Cedars Sinai Medical Center Los Angeles, California, United States
Background/Case Studies: Sickle cell disease (SCD) patients often need RBC transfusions, increasing their risk of alloimmunization and transfusion reactions, which complicates finding adequately antigen-negative blood products. Prophylactic matching for at least Rh and K antigens is advisable. To prevent alloimmunization, RBC genotyping methods are readily available. Single nucleotide variant (SNV) methods are most used with limitations on the number of detected SNVs, while next generation sequencing (NGS) offers a supplementary method to predict RBC antigens.
Study
Design/Methods: We present the case of a 45-year-old male with SCD and prior history of stroke in childhood, status post RBC exchanges in the past. He presented in vaso-occlussive pain crisis (VOC) with a hemoglobin (Hb) of 3.9 g/dL. Over his hospitalization, he was given 11 crossmatch-compatible and Rh and K phenotype matched RBC units with improved clinical status and Hb levels (Figure A). At admission, antibody screens dating back nearly 10 years were negative; however, a subsequent antibody screen obtained 8 days post-hospitalization detected multiple RBC alloantibodies, including anti-E, anti-Fy(a), anti-Jk(b), anti-S, and notably anti-C, despite past RHD and RHCE genotyping without clinically significant variants. RHCE Sanger sequencing was then performed, followed by further evaluation of the RHCE locus through RHCE NGS at Grifols Labs.

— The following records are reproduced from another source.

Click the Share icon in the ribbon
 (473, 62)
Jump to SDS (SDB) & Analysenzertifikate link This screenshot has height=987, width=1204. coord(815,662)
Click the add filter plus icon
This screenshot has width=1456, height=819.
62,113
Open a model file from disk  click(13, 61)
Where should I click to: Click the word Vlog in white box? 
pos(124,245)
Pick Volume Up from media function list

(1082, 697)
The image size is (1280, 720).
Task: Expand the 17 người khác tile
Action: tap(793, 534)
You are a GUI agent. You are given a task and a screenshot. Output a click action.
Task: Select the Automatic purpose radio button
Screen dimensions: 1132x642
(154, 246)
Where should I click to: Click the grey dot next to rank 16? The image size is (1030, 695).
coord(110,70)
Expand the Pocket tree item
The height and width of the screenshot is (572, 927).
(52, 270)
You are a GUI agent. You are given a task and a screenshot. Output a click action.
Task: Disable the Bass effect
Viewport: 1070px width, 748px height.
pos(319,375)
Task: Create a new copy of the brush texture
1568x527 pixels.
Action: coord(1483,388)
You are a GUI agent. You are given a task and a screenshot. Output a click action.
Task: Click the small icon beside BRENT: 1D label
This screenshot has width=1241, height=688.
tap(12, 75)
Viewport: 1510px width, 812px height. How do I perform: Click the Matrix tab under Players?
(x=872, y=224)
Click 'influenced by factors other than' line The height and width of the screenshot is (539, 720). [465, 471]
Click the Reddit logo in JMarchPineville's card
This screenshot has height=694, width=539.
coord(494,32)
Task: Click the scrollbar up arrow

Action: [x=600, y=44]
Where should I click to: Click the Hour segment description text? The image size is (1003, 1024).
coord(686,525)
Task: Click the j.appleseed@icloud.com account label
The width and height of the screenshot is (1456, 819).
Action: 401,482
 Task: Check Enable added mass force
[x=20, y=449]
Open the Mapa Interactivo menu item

Results/Findings: Serologic investigation showed a positive anti-C3 direct antiglobulin test and the presence of anti-C, anti-E, anti-Fy(a), anti-Jk(b), and anti-S antibodies. NGS was performed on the RHCE proximal promoter region, and exons 1-10. Replacement of RHCE exon 4 by RHD gene sequence was detected, ultimately genotyping as RHCE*CeRN (RHCE*02.10.01), which predicts a partial, weak to negative C antigen expression. Transfusion with C-negative RBCs is recommended to prevent allo-anti-C development. Review of transfused products showed the patient received four units of non-C negative RBCs during his hospitalization. Conclusions: RBC transfusion is a mainstay of treatment for patients with SCD. Because of the frequency of transfusions, alloimmunization is a common adverse effect of treatment in patients with SCD. Obtaining extended RBC antigen profile by genotyping or serology for all SCD patients is recommended to provide more comprehensively matched blood. NGS more effectively detects blood group genotypes, including hybrid variants like RHCE*ceRN, which Sanger sequencing may not identify. Cost, availability, and lack of clear guidelines on usage limit its utility, but in certain patient populations, such as those with incongruent phenotype and antibody results, has demonstrable utility and should be pursued.